In particolare osserva il ricorrente che gli imputati del fatto associativo sono solo acquirenti che avrebbero dato vita ad un sodalizio tra loro volto all’acquisto di tagliandi della Lottomatica o TicketOne, in precedenza sottratti ai legittimi concessionari. Pertanto dovevano essere indicati gli elementi da cui desumere che gli acquisti, sebbene singolarmente effettuati da ciascuno degli acquirenti presso i fornitori, sottendevano uno stabile accordo e una condivisione di scopi e di mezzi. Dal testo della sentenza invece è evincibile unicamente l’esistenza di trattative per l’acquisto presso terzi di biglietti in bianco e non viene spiegato attraverso quale criterio si giunge a sussumere le condotte contestate nella fattispecie del reato associativo e in particolare si perviene alla individuazione della stabilità dell’accordo e di uno scopo comune che trascende l’esito della singola trattativa.
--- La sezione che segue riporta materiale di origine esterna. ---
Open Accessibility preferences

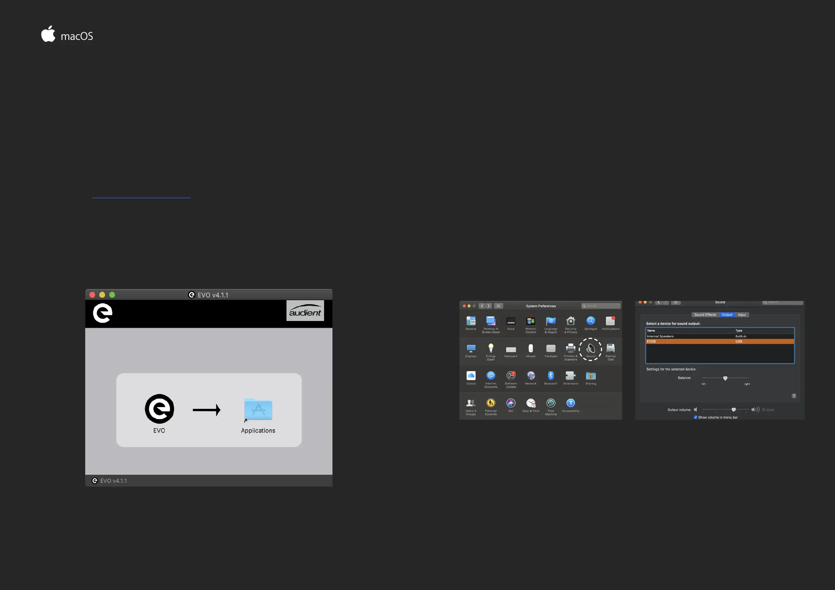tap(571, 403)
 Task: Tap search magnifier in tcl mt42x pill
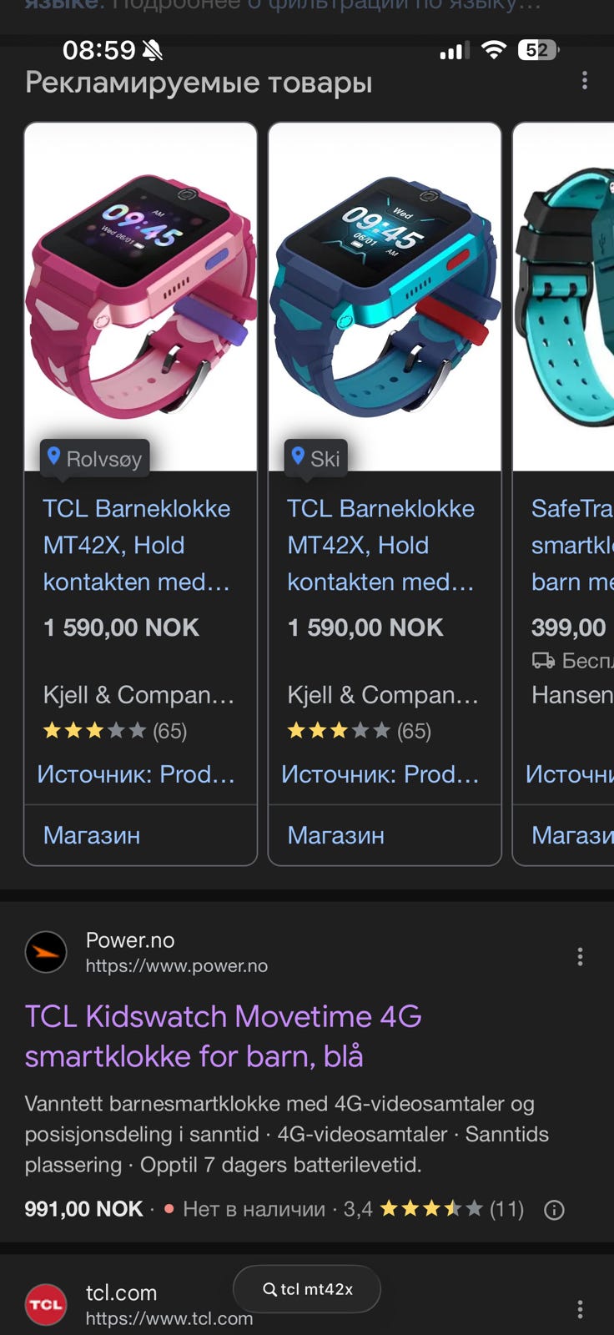[x=269, y=1289]
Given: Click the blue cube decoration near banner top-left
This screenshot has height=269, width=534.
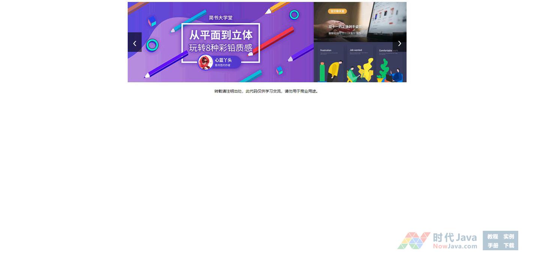Looking at the screenshot, I should point(152,21).
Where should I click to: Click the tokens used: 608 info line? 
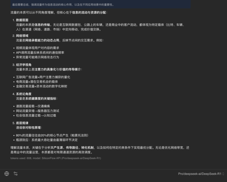(x=56, y=158)
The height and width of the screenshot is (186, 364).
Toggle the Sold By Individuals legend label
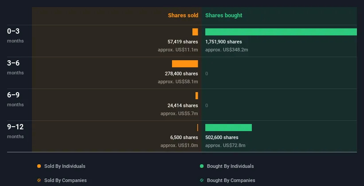tap(65, 166)
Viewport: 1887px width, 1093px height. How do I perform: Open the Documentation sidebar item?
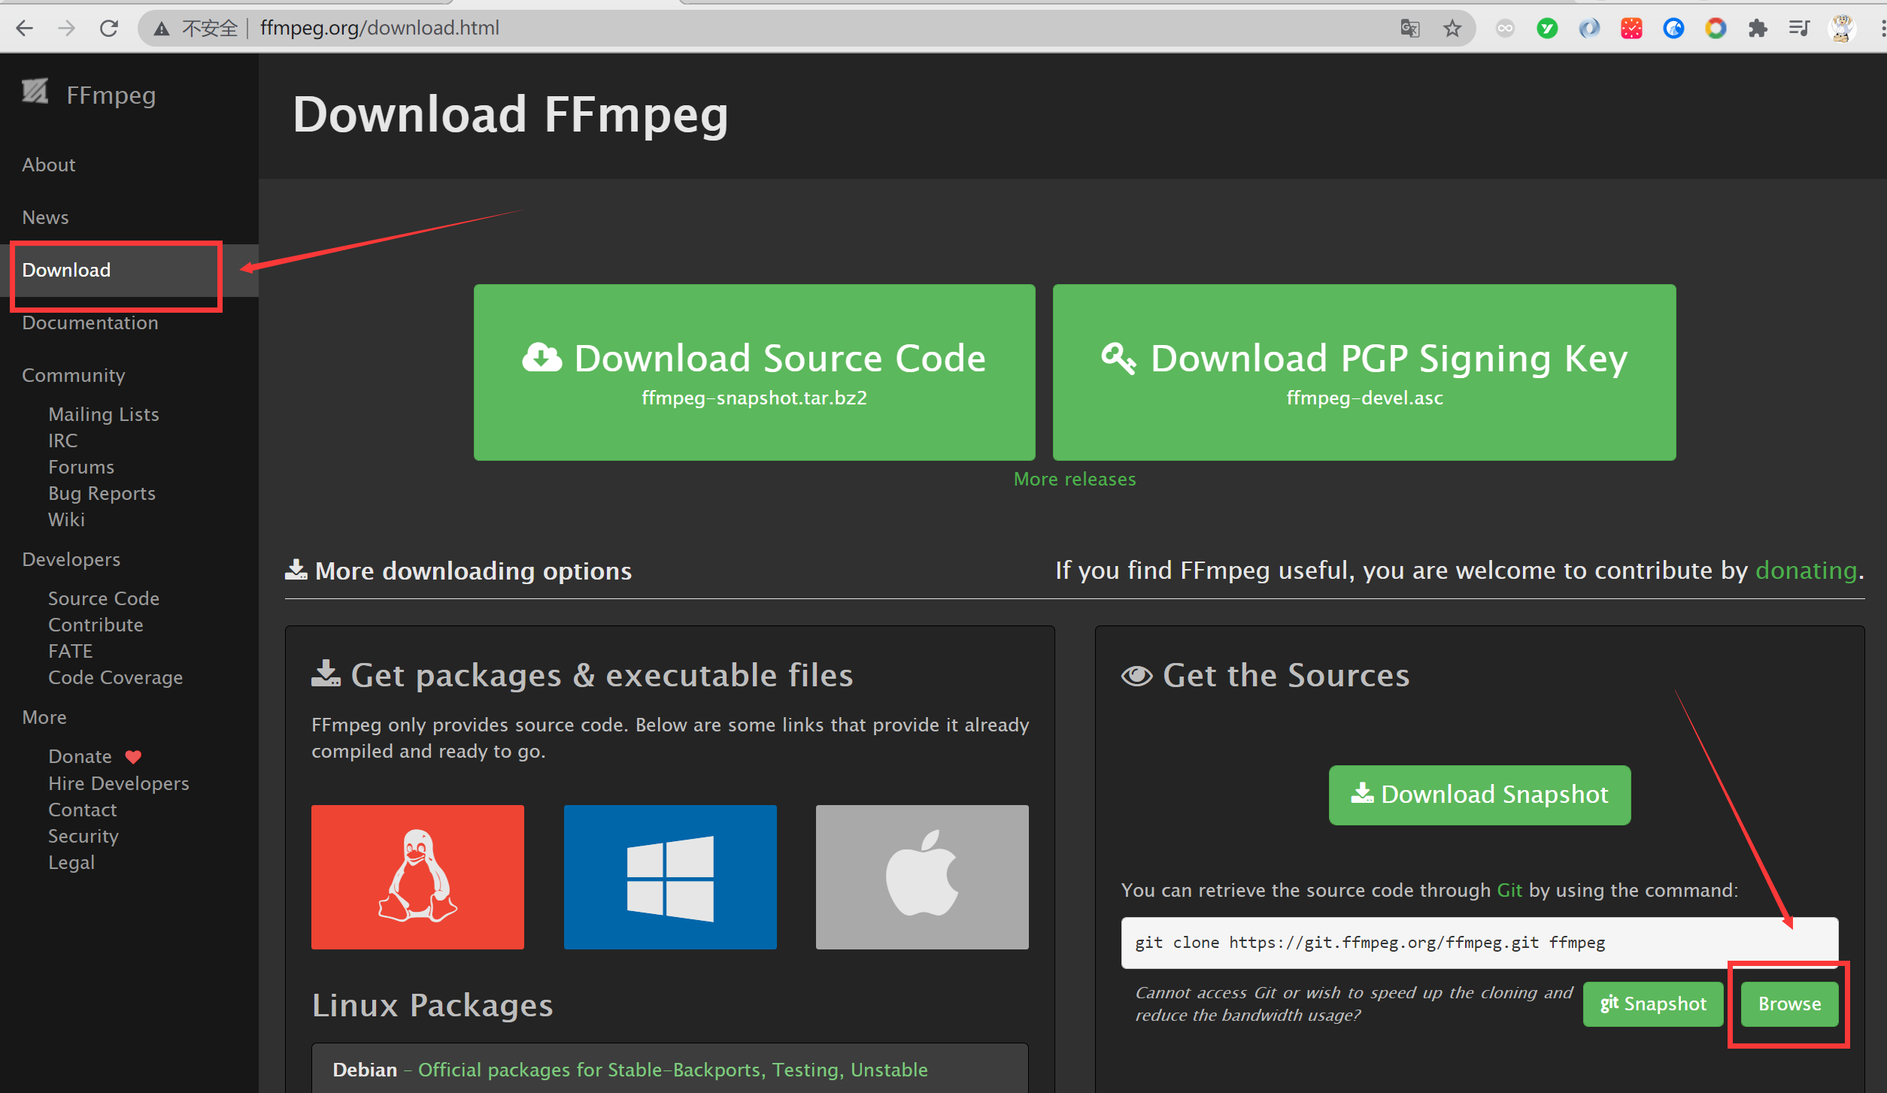(x=90, y=322)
Con i motivi di appello si era altresì dedotto che gli accordi tra gli imputati non erano regolati da un patto stabile, ma dovevano ogni volta essere oggetto di nuove trattative tese a pervenire a intese nuove o a rinnovare le pregresse. Tali elementi si pongono in contrasto, sotto il profilo logico, con la ritenuta sussistenza di un accordo stabile e duraturo. Diversamente argomentando, e cioè postulando un accordo di procacciamento perdurante, continuativo e stabile che trascendeva il singolo rapporto tra il ricorrente e i suoi interlocutori, non vi sarebbe stato necessità di ricorrere a nuove negoziazioni.
Sotto questo profilo la decisione della Corte si palesa affetta da assoluta illogicità, poiché pretende di desumere la prova del sodalizio criminoso dall’esistenza di trattative, che invece concettualmente escludono l’accordo stabile. Osserva il ricorrente che la Corte territoriale è incorsa in un clamoroso errore laddove ha riconosciuto l’esistenza di un reato associativo, mentre avrebbe dovuto qualificare il rapporto come concorso di persone nel reato continuato.
Rileva altresì l’assenza di motivazione in ordine all’elemento soggettivo necessario per la configurabilità della fattispecie associativa da parte dell’Amirante che ha agito per proprie finalità personali e senza alcuna volontà e consapevolezza di operare in nome di scopi comuni.
4.2 Violazione di legge e vizio di motivazione in ordine all’affermazione di responsabilità per i reati di ricettazione contestati ai capi E, G ed I; il ricorrent osserva che con l’appello aveva evidenziato che dai contenuti delle intercettazioni non si evinceva che i tagliandi di cui il ricorrente negoziava l’acquisto fossero di provenienza illecita, quale compendio di sottrazione clandestina realizzata da terzi in danno di concessionari Lottomatica.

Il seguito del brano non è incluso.